City council has approved legislation that allows Warren to acquire, through eminent domain if necessary, the last parcels of land needed to complete the second phase of the Warren Greenway bike trail through the central part of the city.

Most of the northernmost and southernmost parts of Warren’s trail were completed last year.

When complete, the trail will be 3.9 miles long in Warren, entering the city at North River Road near Glunt Manufacturing, traveling south through North End Park and onto Paige Avenue Northeast, crossing East Market Street near Trumbull Memorial Hospital and exiting the city near Thomas Road.

The second phase uses mostly city streets near Harding High School south to the hospital.

The Warren Greenway will be one of the most urban parts of the 100-mile Great Ohio Lake-To-River Greenway. Much of the trail from Ashtabula to East Liverpool already is complete.

Some of the largest expense involved in Warren’s Phase 2 project is in restoration of a former railroad bridge just south of Woodland Avenue Northeast, creation of a retaining wall along a steep embankment and improvement of a stone culvert, said Paul Makosky, city engineer.

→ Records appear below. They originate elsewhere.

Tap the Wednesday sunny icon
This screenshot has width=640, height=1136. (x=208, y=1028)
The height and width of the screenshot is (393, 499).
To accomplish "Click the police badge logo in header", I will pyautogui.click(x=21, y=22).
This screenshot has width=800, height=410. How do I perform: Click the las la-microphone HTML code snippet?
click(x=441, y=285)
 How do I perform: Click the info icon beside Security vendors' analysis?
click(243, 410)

The $1.5 million second phase is expected to be under construction by the end of the summer and is likely to be completed by the end of the year, Makosky said.

The project needs to be under contract by September in order to use the 100-percent federal funding the city was awarded, Makosky said.

The legislation mentions six parcels the city needs to acquire. The city has reached agreement with the owners of 11 other parcels.

Of the six remaining, some could result in litigation, but the legislation allows the city to award the project and begin construction, with the legal issues associated with the land to be worked out later, Makosky said.

“This is what we need to move our project forward,” Makosky said. “It’s a matter of protecting tax dollars. We have willing sellers,” but the city and some of the sellers were not able to agree on a price.